EXTRACTED INFORMATION Start Marker

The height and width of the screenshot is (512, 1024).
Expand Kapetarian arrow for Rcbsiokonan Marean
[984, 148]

EXTRACTED INFORMATION End Marker
EXTRACTED INFORMATION Start Marker

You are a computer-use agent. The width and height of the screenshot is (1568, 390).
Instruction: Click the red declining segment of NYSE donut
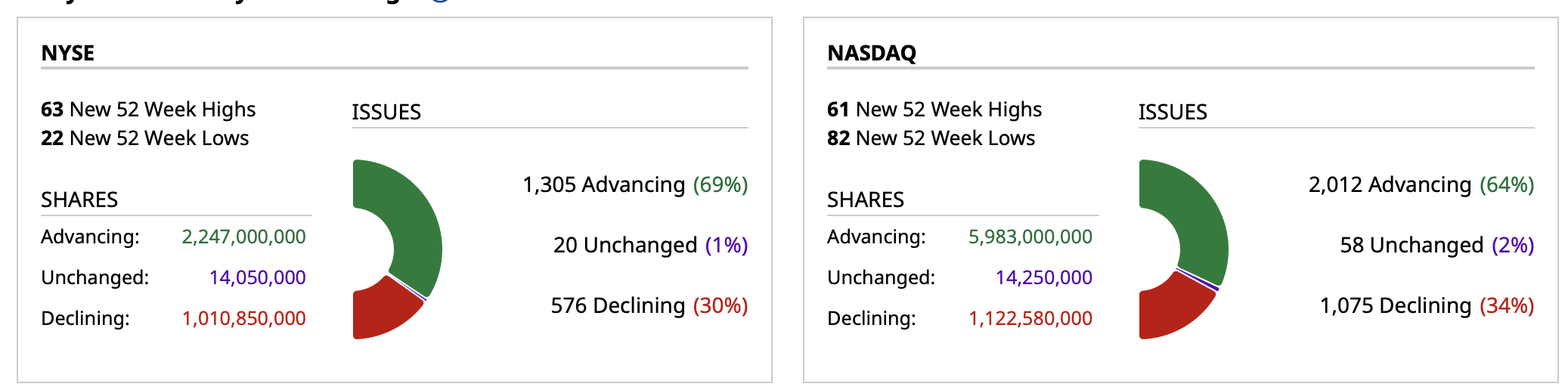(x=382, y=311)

EXTRACTED INFORMATION End Marker

- _EXERCISE GOAL_: Copy out each line of the records that holds the string "width".

- _TASK RESULT_:
The height and width of the screenshot is (512, 1024).
You are a computer-use agent. The width and height of the screenshot is (1568, 390).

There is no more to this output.